Characterization of basolateral Na/H exchange (Na/H-1) in MDCK cells.

Abstract

MDCK cells were grown to confluent monolayers on permeant filter supports; pH was analysed by using the pH-sensitive fluorescent probe 2'7'-biscarboxyethyl-5,6-carboxyfluorescein and a routine spectrofluorometer equipped with a perfusion cuvette [Krayer-Pawlowska et al. (1990) J Membr Biol 120:173-183]. Superfusion of the basolateral (but not apical) cell surface with Na(+)-containing solutions led to immediate recovery of pHi from an acid load (NH4 prepulse). This pHi recovery was reversibly inhibited by ethylisopropylamiloride indicating Na/H exchange activity. Na/H exchange activity showed an apparent Km for Na+ of about 25 nM Na+ and an apparent Ki for inhibition by dimethylamiloride of around 0.2 microM; inhibition by dimethylamiloride was competitive with Na+ interaction.
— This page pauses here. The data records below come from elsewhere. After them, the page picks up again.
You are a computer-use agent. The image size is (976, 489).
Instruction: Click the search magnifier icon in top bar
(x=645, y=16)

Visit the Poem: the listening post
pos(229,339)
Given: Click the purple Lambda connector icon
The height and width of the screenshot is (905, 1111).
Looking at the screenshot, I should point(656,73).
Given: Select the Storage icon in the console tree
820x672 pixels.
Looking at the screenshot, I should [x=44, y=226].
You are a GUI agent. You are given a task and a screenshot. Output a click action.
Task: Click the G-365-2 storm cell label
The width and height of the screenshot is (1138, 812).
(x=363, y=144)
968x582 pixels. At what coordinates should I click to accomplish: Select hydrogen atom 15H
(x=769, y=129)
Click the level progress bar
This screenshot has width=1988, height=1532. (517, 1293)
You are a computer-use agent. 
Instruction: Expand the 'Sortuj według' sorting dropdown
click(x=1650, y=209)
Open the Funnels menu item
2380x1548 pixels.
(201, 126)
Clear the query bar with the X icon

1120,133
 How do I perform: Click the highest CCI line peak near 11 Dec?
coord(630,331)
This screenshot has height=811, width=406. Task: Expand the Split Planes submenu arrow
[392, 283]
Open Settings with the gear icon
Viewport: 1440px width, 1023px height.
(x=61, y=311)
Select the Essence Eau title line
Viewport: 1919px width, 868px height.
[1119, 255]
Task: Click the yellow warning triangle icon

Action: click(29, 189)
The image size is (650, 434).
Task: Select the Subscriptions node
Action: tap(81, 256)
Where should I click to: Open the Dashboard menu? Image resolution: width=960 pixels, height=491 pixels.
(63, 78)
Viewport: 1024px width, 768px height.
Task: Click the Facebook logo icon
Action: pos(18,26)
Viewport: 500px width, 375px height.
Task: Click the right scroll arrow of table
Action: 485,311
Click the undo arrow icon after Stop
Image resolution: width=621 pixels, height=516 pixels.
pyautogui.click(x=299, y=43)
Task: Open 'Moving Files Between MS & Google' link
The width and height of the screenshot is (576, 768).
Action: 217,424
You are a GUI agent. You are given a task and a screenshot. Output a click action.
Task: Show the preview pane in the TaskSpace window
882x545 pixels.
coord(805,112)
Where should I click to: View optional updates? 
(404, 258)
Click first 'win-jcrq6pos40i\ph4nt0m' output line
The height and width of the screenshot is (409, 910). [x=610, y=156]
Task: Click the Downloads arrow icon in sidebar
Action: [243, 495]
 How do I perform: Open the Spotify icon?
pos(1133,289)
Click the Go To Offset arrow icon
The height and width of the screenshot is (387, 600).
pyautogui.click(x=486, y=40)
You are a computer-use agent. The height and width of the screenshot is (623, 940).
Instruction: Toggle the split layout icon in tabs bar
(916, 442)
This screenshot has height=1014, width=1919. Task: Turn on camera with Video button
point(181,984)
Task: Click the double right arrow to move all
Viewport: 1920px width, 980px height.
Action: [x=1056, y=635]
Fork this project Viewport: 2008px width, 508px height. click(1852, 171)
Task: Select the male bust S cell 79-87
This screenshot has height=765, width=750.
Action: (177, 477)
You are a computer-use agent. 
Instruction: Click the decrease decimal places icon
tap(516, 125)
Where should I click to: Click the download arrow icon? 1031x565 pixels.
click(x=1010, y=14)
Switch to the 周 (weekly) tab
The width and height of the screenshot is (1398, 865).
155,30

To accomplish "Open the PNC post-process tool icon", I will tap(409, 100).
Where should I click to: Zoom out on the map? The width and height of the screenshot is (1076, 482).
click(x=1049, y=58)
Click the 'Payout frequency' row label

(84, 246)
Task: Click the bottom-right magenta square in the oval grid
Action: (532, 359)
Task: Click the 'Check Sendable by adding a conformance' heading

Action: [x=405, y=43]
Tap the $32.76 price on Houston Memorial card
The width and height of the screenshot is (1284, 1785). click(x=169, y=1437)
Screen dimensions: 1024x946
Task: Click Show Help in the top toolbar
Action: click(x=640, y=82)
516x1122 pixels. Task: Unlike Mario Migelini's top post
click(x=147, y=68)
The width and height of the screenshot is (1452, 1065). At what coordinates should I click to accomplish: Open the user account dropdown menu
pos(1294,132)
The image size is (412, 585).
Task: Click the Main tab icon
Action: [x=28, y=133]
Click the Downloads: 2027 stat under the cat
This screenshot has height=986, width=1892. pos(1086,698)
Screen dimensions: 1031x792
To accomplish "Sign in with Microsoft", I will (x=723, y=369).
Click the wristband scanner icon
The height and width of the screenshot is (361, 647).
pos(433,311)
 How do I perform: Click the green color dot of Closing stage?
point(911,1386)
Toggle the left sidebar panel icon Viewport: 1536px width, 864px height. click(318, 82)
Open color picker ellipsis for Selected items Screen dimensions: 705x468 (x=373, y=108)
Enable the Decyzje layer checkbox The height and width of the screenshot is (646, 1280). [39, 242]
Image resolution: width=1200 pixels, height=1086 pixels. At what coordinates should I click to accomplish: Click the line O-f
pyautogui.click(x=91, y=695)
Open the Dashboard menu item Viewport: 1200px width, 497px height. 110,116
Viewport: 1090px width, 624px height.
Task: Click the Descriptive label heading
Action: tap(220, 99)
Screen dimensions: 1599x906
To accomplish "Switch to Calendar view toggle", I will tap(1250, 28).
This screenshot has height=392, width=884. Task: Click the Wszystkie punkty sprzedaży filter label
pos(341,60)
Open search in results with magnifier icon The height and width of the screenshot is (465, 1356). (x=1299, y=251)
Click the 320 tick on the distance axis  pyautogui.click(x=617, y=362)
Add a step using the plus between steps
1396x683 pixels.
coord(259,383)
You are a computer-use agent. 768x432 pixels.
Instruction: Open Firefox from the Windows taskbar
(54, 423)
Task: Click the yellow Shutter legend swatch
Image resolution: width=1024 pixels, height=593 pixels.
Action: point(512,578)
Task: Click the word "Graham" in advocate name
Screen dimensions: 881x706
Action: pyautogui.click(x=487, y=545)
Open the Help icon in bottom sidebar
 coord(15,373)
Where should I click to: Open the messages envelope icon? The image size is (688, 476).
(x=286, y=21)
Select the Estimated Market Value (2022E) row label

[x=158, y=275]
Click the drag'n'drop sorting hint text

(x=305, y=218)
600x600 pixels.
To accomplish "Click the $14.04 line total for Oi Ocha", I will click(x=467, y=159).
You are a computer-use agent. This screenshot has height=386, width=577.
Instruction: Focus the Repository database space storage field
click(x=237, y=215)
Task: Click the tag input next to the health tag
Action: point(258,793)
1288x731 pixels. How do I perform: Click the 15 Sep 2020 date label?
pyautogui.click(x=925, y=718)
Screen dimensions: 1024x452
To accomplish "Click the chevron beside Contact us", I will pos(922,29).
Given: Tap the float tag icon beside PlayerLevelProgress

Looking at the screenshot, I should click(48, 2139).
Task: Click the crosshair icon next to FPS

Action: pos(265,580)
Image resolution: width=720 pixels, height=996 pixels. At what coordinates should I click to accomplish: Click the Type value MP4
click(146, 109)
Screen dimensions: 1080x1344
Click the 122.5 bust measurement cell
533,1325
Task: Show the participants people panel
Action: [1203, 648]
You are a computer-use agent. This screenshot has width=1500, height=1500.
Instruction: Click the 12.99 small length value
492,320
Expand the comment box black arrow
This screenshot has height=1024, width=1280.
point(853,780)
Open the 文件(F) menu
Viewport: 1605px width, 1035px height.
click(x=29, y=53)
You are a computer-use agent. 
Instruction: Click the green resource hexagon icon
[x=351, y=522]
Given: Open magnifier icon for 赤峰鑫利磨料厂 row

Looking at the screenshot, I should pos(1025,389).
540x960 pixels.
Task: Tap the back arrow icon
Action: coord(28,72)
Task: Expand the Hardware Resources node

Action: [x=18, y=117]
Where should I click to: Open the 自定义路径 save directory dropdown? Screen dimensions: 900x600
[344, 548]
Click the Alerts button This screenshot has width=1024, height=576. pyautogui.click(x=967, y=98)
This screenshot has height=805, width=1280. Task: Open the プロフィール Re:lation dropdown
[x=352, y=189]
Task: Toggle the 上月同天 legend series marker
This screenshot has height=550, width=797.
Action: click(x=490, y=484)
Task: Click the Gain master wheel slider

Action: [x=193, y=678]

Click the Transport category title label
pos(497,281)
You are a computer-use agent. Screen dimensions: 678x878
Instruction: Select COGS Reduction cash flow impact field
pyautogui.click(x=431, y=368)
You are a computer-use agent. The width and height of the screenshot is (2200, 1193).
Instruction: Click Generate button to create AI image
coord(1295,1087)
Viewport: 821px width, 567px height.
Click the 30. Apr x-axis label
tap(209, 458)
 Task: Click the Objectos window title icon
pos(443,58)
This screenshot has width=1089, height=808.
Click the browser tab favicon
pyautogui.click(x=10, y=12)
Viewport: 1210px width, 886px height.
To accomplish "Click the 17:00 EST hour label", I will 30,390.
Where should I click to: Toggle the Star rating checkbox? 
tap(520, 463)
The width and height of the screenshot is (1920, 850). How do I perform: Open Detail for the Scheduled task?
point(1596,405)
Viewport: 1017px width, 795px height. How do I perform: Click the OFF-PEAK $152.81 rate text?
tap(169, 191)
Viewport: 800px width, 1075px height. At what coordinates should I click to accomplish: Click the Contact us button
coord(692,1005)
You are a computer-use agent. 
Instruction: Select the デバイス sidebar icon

Lowering pHi prior to analysis of Na/H exchange leads to sharp activation of Na/H exchange; the apparent Vmax for Na/H exchange is increased more than tenfold by lowering the pHi from 7.0 to 6.7 without an effect on apparent Km values for Na+ interaction. It is concluded that MDCK cells (strain I) grown on a permeant support contain only basolateral Na/H exchange activity, most likely Na/H-1 [for nomenclature see Igarashi et al. (1991) Kidney Int 40:S84-S89].